Lucie Franc de Ferriere:
Nope.

Jessie Sheehan:
Your favorite local bakery made a giant piece-montée, which translates sort of loosely as mounted or assembled piece. Now, I know that it is similar-ish to like a croquembouche, but I also heard you say that that's not even a word necessarily that people would ever use in France-

Lucie Franc de Ferriere:
Nope. Never.

Jessie Sheehan:
... to describe this dessert. But I also read that sometimes a piece-montée, which is a traditional wedding cake, is not even eaten.

Lucie Franc de Ferriere:
Interesting.

Jessie Sheehan:
Yeah. Strange, right? But that's not the case.

Lucie Franc de Ferriere:
No, usually-

Jessie Sheehan:
Yours was edible, and has these classic wedding dessert flavors of salted chocolate praline and espresso coffee and lavender. Oh my gosh. Tell us, tell us. Was it pointy and tall, like a croquembouche?

Lucie Franc de Ferriere:
It was very tall, very pointy, very large. And it was honestly the best idea I've ever had. I loved doing the tasting. This baker in Castillon is incredible. He's known mainly for his chocolates, but also for his piece-montée. I don't know if you would try to make piece-montée for someone else. I think it's the most stressful thing, especially if it's a wedding that's in August, which mine was in August. And it's the south of France and it's boiling hot. You're making a caramel to hold the piece up. You can't deliver at 6:00 PM if someone's eating it and taking out at 10:00 P.M. Because in French weddings, you eat your dessert midnight, which we did. So the kind lady from the bakery delivered the cake at 10:30 PM at night. And what happened, the interesting story it's this huge piece-montée, and she came on her own. She opened the trunk of the car, and my brother was there to receive it, and she was crying and my brother was like, "What is going on? What happened?"
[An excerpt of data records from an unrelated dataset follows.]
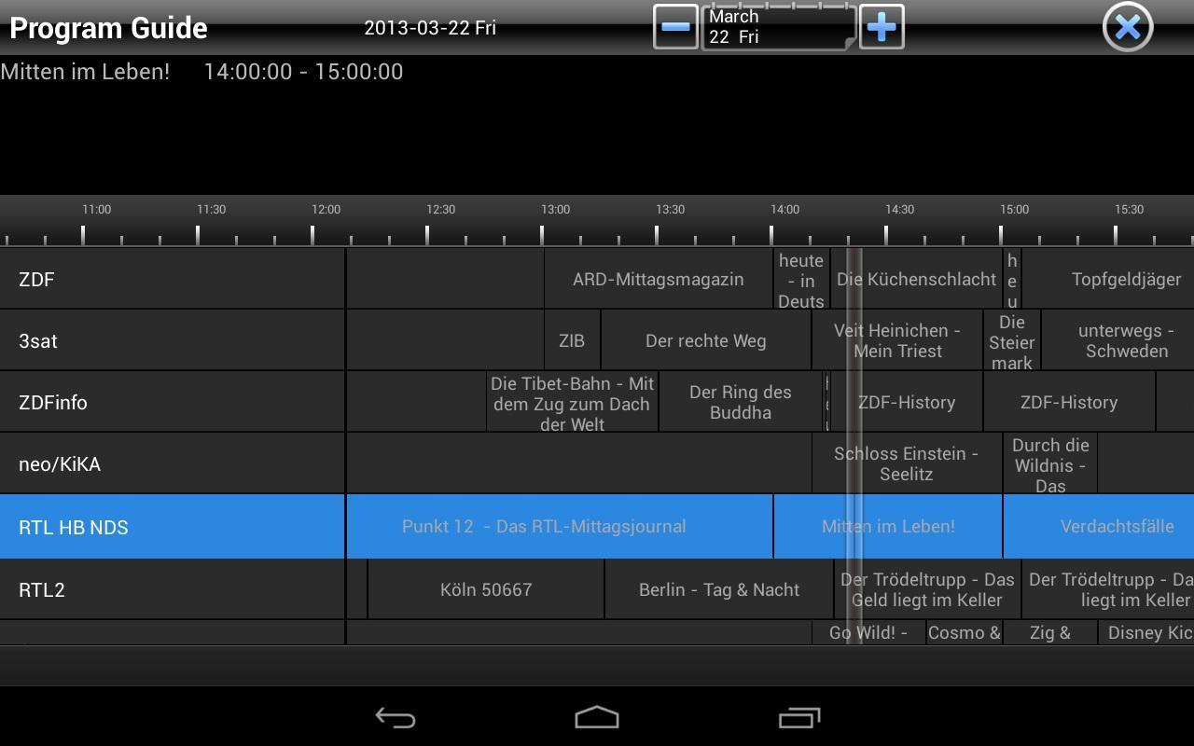This screenshot has height=746, width=1194.
Task: Select Verdachtsfälle on RTL HB NDS
Action: pyautogui.click(x=1118, y=527)
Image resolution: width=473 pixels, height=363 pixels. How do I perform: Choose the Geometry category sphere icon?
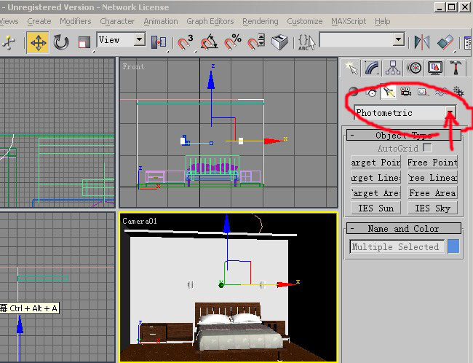point(354,92)
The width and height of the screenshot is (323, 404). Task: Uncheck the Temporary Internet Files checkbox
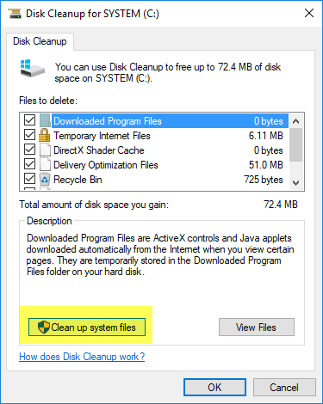pyautogui.click(x=29, y=135)
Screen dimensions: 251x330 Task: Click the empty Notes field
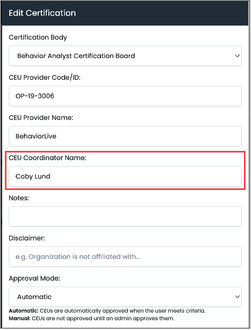pos(125,217)
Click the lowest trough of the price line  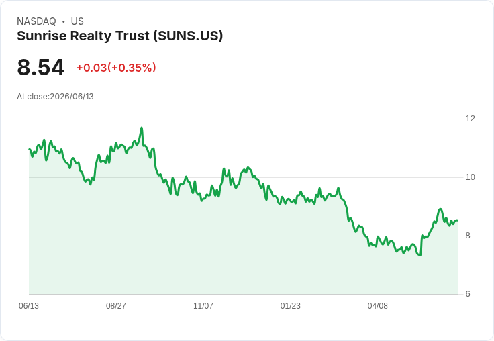point(420,254)
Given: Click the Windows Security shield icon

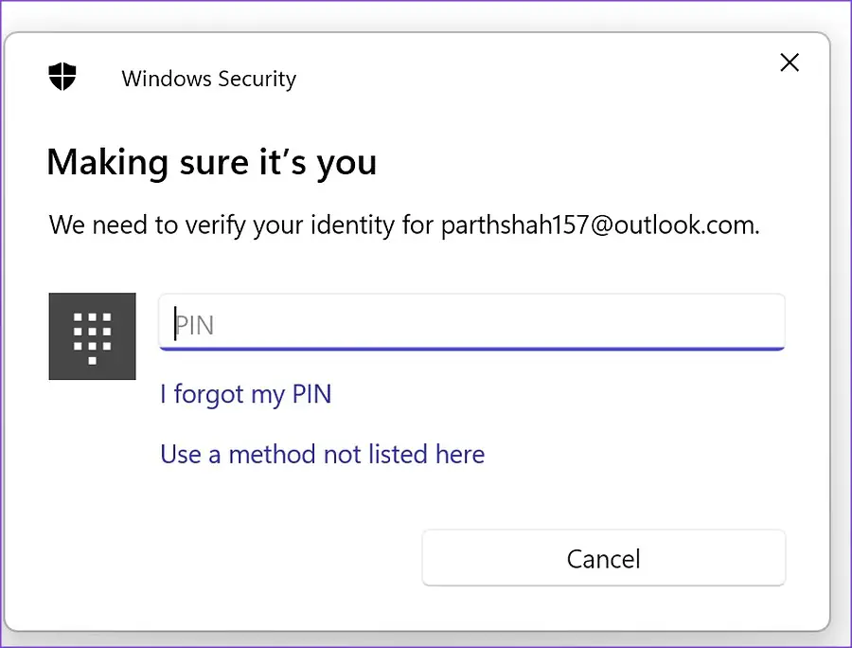Looking at the screenshot, I should (62, 77).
And there was this tiny little choux that fell off of the piece-montée. There's a little hole. And she's like, "I'm so sorry, this has never happened in 20 years of business." My brother gave her a hug. He was like, "Can you not just put it back?" And said, "Just put it back in a hole?" She's like, "Yeah, no, but it's not professional." And he just gave her the biggest hug. He was like, "Oh my god, you're amazing. This is absolutely amazing. You're totally fine." So it was a very incredible, just... I was like, "I actually don't want any flowers on this one. I just want it to be the most classical piece-montée I've ever seen. And then the flavors could be more interesting." I like the traditional praline. Obviously, I think it's more of a French flavor, now that I think about it.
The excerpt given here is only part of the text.